* [SUPPLIED DATA]
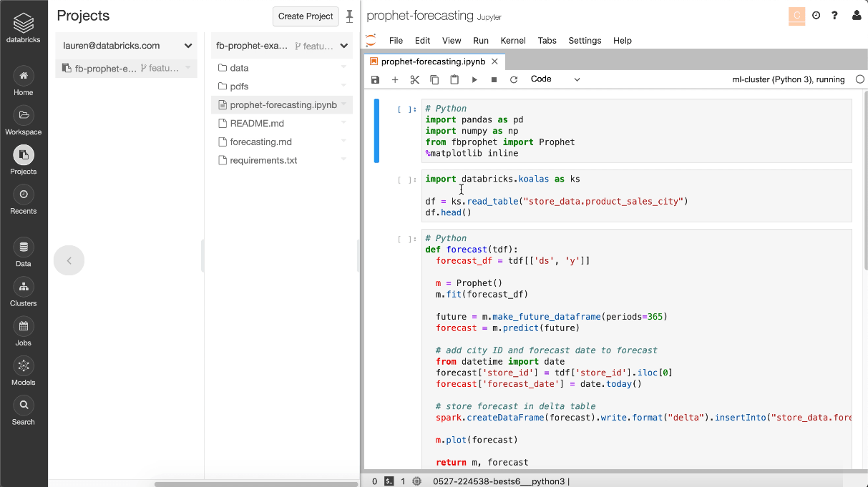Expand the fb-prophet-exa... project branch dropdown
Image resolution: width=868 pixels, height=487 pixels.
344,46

--

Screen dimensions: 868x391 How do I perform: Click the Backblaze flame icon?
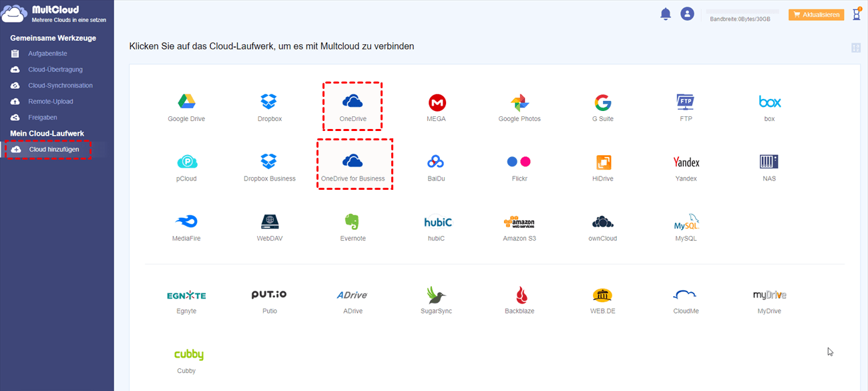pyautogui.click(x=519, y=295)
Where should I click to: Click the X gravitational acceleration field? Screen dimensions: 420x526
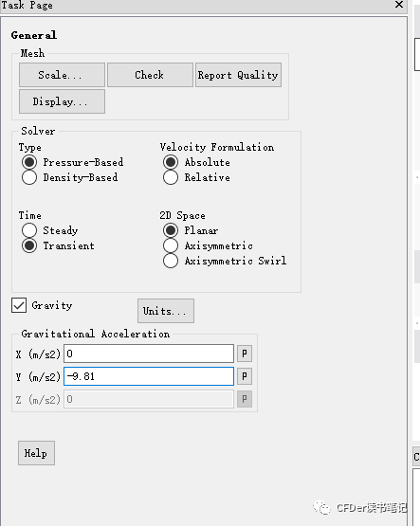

* [WHAT THIS TASK INVOLVES] Working from the data above, repeat exactly, and only, the lines that begin at the line containing "Screen dimensions: 868x391" and stop after the line containing "Where should I"; pictures are not copied.

* [ANSWER TO THIS TASK]
Screen dimensions: 868x391 How do I perform: Click the Backblaze flame icon?
pyautogui.click(x=519, y=295)
Where should I click to: Click the X gravitational acceleration field? Screen dimensions: 420x526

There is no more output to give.